◆ Source text

____________________

SC absentee voters need a witness. What happens when election mailers say otherwise?
An image of a Georgetown County absentee ballot insert containing outdated instructions regarding the state’s witness signature requirement caused a stir on social media, where it was widely shared over the weekend — underscoring the confusion among South Carolina voters that the recent back-and-forth court battle over the rule could cause.
The orange insert, which was mailed to absentee voters with their ballots, instructs voters — in all capital letters — that a witness signature is not required. According to the poster who shared the image on Twitter, Georgetown County had mailed the insert Wednesday, Oct. 7 — two days after the U.S. Supreme Court reinstated the witness rule — and a voter received it Friday.
In light of the Supreme Court’s ruling, the South Carolina Election Commission has instructed county elections officials to reject absentee ballots that lack a witness signature if they are received after Oct. 7.
Additionally, in a move that has raised alarms for voting rights advocates, the Election Commission has told counties they may not permit voters to correct or “cure” their ballots if they’re mailed back without a witness signature.
As a result, counties that had previously allowed voters to fix ballots mailed in without witness signatures must now reject them outright, which some voting rights advocates fear could lead to a spike in ballot rejections.
Georgetown County elections officials did not respond to The State’s requests for comment on the outdated ballot insert, but a spokesman for the S.C. Election Commission said the county’s elections director had confirmed to him that the mailer was authentic.
Election Commission spokesman Chris Whitmire said the director told him that after the Supreme Court ruling, she had instructed her staff to black out the word “NO” on the inserts so that they instead read, “WITNESS SIGNATURE REQUIRED.”
He said she did not believe any inserts had been mailed out without the redaction, but that one may have slipped past staffers in an isolated incident.
“She says it’s possible one was missed, her people were very careful about it, and the ones she double-check(ed) were all correct with the ‘NO’ redacted,” Whitmire said in an email to The State.
He said the director told him that no one had called her office to report receiving an insert without the “NO” redacted.
The county has since begun including a new insert that reads, “The Supreme Court ruled that a WITNESS signature is needed,” Whitmire said.
However, it remains possible that absentee voters whose ballots were mailed out prior to the Supreme Court ruling, but who had not returned them immediately, may consult the now-outdated insert and be misled.
The State Election Commission provided counties a suggested ballot insert prior to the high court’s ruling that indicated the witness signature requirement could change and had advised voters online and in media interviews to obtain a witness signature just in case. However, Georgetown County’s orange insert does not include that context.
According to Whitmire, who spoke with the Georgetown election director, a separate blue insert mailed out with absentee ballots notes that the public would be notified of any changes to the witness rule, but does not say that changes are possible or advise voters to secure a witness signature to be safe.
Associate Justice Brett Kavanaugh presaged confusion over the witness rule change in statements explaining the Supreme Court’s reinstatement of South Carolina’s witness rule.
He wrote that a federal judge had defied court principle and precedent in her September ruling prohibiting the S.C. Election Commission from enforcing the witness signature requirement.
“This Court has repeatedly emphasized that federal courts ordinarily should not alter state election rules in the period close to an election,” Kavanaugh wrote. “By enjoining South Carolina’s witness requirement shortly before the election, the District Court defied that principle and this Court’s precedents.”
Will lack of ‘cure’ mean votes uncounted?

____________________

◆ Given records

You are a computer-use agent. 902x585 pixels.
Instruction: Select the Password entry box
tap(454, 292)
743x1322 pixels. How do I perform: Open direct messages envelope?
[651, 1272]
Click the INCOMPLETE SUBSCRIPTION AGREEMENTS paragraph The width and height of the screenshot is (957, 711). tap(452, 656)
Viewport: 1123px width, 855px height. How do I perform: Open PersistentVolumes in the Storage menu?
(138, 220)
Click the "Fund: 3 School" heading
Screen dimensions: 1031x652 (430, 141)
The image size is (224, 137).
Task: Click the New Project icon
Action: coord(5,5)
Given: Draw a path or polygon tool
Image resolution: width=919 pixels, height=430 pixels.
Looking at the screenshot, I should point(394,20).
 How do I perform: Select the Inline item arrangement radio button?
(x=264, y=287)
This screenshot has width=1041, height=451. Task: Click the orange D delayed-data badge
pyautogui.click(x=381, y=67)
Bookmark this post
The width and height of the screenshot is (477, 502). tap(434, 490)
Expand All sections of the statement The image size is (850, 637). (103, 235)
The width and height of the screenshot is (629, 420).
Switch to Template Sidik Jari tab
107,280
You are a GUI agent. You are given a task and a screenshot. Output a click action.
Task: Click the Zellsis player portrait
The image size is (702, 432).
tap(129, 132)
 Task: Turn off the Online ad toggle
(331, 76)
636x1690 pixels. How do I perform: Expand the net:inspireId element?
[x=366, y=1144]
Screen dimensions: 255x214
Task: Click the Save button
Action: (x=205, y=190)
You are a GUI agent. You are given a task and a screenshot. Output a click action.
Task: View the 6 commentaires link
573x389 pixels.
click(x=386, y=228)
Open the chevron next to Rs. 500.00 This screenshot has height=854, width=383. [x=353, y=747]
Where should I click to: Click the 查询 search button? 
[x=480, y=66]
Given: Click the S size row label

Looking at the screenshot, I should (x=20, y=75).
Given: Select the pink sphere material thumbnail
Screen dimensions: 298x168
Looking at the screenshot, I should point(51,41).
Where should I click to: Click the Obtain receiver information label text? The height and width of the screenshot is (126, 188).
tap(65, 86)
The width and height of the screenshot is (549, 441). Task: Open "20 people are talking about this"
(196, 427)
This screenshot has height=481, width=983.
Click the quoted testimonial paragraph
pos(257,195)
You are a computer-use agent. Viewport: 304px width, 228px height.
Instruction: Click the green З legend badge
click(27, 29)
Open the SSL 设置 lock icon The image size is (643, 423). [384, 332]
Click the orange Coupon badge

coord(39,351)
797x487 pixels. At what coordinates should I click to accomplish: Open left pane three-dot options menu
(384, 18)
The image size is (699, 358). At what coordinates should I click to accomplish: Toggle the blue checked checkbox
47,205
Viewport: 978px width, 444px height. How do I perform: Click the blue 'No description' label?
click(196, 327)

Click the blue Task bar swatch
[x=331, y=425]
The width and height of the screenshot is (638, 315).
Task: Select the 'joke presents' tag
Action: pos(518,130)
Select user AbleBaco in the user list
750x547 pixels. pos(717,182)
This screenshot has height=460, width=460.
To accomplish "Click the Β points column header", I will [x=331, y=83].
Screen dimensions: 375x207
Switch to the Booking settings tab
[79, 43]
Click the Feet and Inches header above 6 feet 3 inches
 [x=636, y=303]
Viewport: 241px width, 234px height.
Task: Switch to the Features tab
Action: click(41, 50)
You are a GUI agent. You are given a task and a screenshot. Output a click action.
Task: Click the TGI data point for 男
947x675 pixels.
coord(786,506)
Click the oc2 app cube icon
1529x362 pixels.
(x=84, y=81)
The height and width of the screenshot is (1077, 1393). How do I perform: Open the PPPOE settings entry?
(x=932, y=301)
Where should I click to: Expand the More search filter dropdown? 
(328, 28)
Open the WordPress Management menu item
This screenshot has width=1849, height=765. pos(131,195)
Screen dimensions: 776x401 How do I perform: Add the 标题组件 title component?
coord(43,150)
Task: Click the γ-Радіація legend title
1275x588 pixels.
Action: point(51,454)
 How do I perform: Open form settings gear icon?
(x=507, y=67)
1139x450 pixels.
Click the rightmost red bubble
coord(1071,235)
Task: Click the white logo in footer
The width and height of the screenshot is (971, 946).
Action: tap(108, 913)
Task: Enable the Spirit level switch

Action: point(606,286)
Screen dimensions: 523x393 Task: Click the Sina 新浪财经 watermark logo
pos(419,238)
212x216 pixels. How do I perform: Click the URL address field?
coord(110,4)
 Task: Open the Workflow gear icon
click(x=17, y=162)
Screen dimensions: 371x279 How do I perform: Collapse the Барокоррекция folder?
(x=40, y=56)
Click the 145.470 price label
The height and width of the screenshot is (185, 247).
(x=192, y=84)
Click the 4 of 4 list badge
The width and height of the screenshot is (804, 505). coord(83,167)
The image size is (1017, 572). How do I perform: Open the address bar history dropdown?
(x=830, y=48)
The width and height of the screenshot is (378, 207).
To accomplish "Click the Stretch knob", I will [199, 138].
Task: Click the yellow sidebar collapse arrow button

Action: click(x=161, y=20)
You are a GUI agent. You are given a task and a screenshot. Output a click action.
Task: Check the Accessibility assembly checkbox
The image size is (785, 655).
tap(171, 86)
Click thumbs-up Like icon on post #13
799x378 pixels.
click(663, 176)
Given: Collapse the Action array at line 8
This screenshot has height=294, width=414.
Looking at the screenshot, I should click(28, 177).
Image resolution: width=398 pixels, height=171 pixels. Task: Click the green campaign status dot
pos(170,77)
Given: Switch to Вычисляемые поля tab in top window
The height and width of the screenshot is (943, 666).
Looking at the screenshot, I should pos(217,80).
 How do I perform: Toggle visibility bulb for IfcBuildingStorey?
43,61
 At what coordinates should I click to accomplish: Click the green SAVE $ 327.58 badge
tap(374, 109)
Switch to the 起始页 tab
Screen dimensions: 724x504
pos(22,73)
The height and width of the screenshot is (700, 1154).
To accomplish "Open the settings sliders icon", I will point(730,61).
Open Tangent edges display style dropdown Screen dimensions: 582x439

____________________

◆ Tasks and exercises
a - In the article on South Carolina's absentee witness rule, what word did the Georgetown County elections director tell her staff to black out on the inserts?
b - Summarize the article on South Carolina's absentee witness rule in two sentences.

◆ Written responses
a - The word "NO"

b - A widely shared image of an orange Georgetown County absentee ballot insert said no witness signature was required, though the county mailed it two days after the U.S. Supreme Court reinstated the witness rule. The state Election Commission has told counties to reject ballots received after Oct. 7 that lack a witness signature and not to let voters cure them, and it says the county director told staff to black out "NO" on the inserts.